La leyenda de Formigal
Anayet y Arafita eran tal vez lo dioses más pobres de la montaña. Les habían despojado de sus pinares y abetales, ni siquiera fresas o chordones poseían, sus ganados escaseaban y sus senderos se habían convertido en paso de contrabandistas.
Anayet y Arafita eran pobres pero trabajadores y honrados, poco les importaba que los otros dioses los despreciaran porque ellos en su pobreza eran felices. Es más, tenían un tesoro que por nada cambiarían: una hija preciosa, la diosa Culibillas, a la que el cielo dotó de todas las bellezas y cualidades entre las que destacaban el candor y la bondad.
Ella nada quería saber de las pretensiones de los dioses pirenaicos.
Sus mejores afectos eran sin duda hacia los corderillos que competían en blancura con los inmensos heleros y glaciales, que rompían el verdor de sus montañas . Y más aún amaba a las humildes y trabajadoras hormigas blancas, que durante el verano continuaban blanqueando la montaña, hasta el punto que Culibillas la bautizó con el nombre de Formigal (hormiguero en aragonés).
La tranquila paz se acabo el día que Balaitús se enamoró ardientemente de Culibillas.
Balaitús era el revés de la medalla: fuerte, poderoso, temido por todos, nadie se oponía jamás a sus deseos.
El amasaba las terribles tormentas del Pirineo y forjaba los rayos capaces de destruir todo a su antojo. Violento como ninguno, cuando se enfadaba hacía correr sus carros por encima de las nubes, haciendo estremecer hasta los cimientos de las montañas.
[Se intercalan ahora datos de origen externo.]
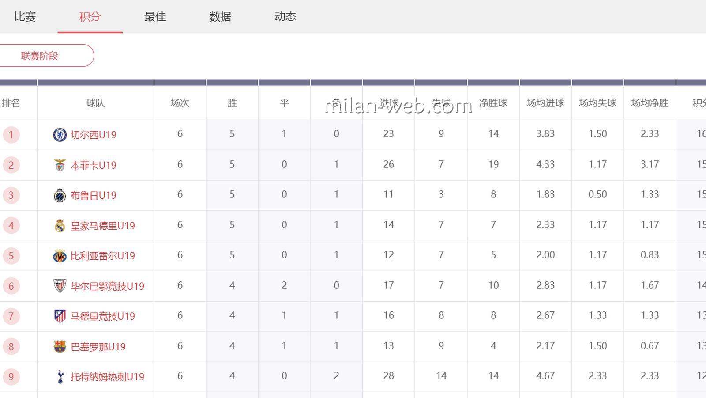706x398 pixels.
Task: Select the 积分 tab
Action: click(x=90, y=17)
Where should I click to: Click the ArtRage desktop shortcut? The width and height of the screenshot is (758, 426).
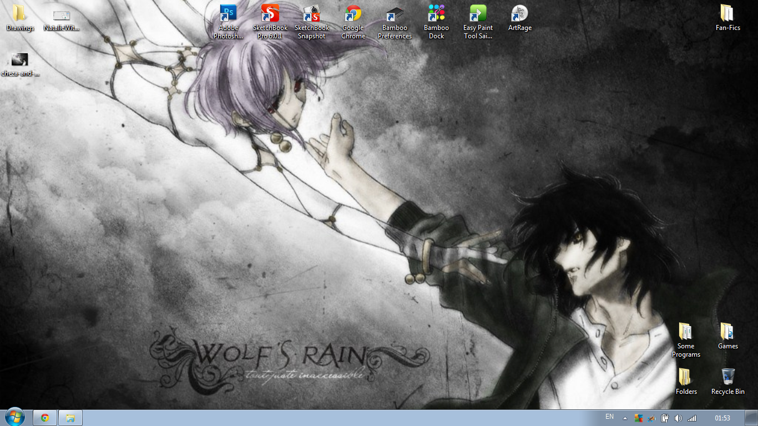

¿Cómo iba a ser feliz Culibillas con ese dios? Naturalmente, lo rechazó como a todos los demás que la habían pretendido, pero en mal momento, ya que era la primera vez que a Balaitús lo rechazaban, así que este juró raptarla.
Anayet y Arafita temían sus furores pero, ¿qué podían hacer los pobres por defender a su hija?
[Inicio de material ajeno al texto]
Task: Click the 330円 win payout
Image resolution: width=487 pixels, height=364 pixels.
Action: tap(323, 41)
En tres zancadas se presentó Balaitús ante Culibillas, decidido a cumplir su propósito. Las montañas estaban atónitas, sin atreverse a defender a la hermosa y desgraciada diosa. Balaitús era el Zeus de aquel Olimpo.
Cuenta la leyenda que entonces Culibillas, al verse perdida, gritó: ¡A mí las hormigas! Y como si de un milagro se tratara, millares de hormigas blancas acudieron de todos los lugares del Pirineo, las cuales empezaron a cubrir a Culibillas para protegerla, ante los ojos de Balaitús que, horrorizado, emprendió la huida.
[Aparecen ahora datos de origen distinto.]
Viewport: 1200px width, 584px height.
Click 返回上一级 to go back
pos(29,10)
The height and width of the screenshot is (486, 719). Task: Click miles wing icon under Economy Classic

Culibillas, en el colmo de la amistad y el agradecimiento, se clavó un puñal en el pecho para guardar dentro, junto a su corazón, todas las hormigas blancas, en lo que se conoce como; el Forato.
Los vecinos del lugar, aseguran que desde entonces en Formigal, ya no hay hormigas blancas; todas las tiene ella dentro de su corazón.